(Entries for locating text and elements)

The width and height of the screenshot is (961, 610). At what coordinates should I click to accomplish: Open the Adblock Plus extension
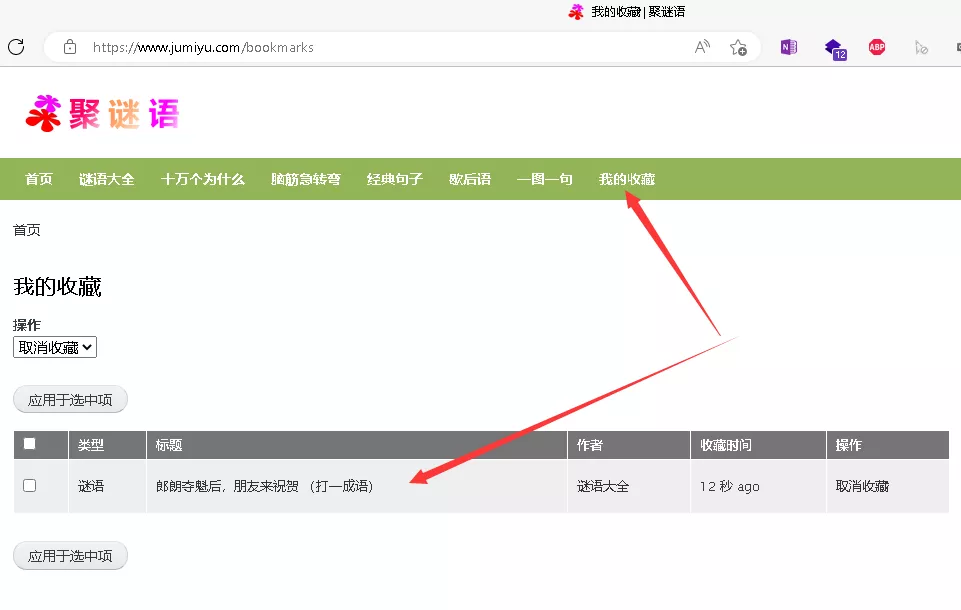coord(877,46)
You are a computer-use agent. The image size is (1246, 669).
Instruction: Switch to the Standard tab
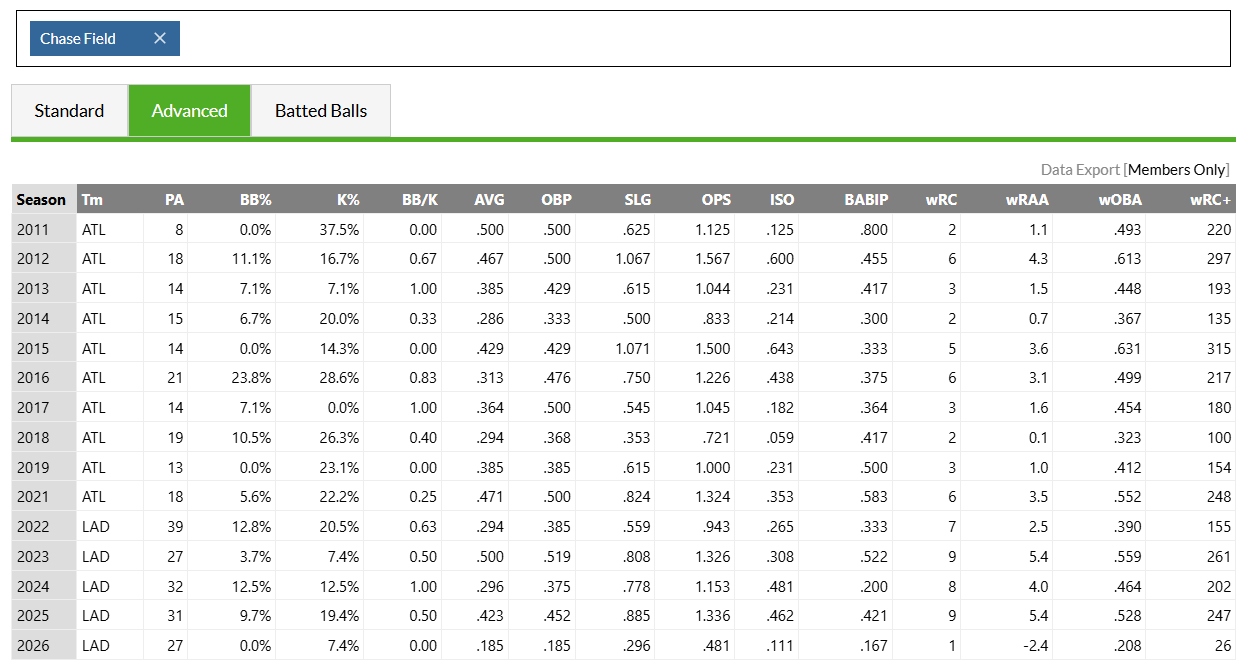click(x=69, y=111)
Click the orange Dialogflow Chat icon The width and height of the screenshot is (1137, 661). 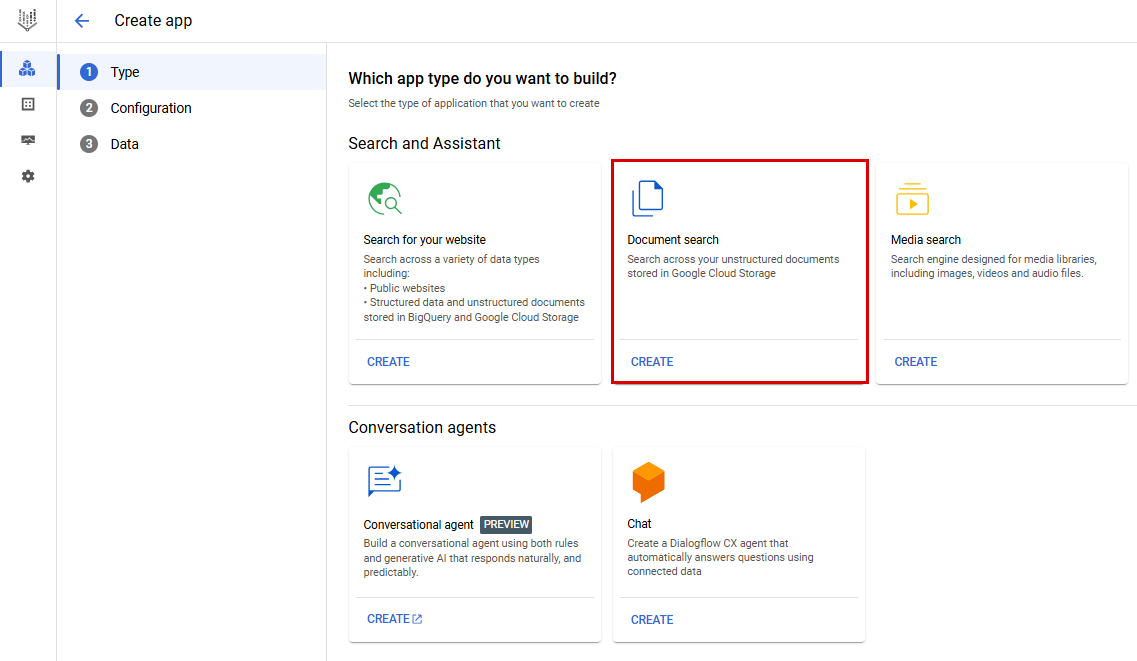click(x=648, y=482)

_What is being asked_
Put the material, from its first line through the line containing "click(x=69, y=111)", into a Markdown table with the columns No. and Line, giving each line its own row and skipping blank lines. Leave the pictures out of the answer.

_Written answer_
| No. | Line |
|---|---|
| 1 | The width and height of the screenshot is (961, 610). At what coordinates should I click to accomplish: Open the Adblock Plus extension |
| 2 | coord(877,46) |
| 3 | You are a computer-use agent. The image size is (1246, 669). |
| 4 | Instruction: Switch to the Standard tab |
| 5 | click(x=69, y=111) |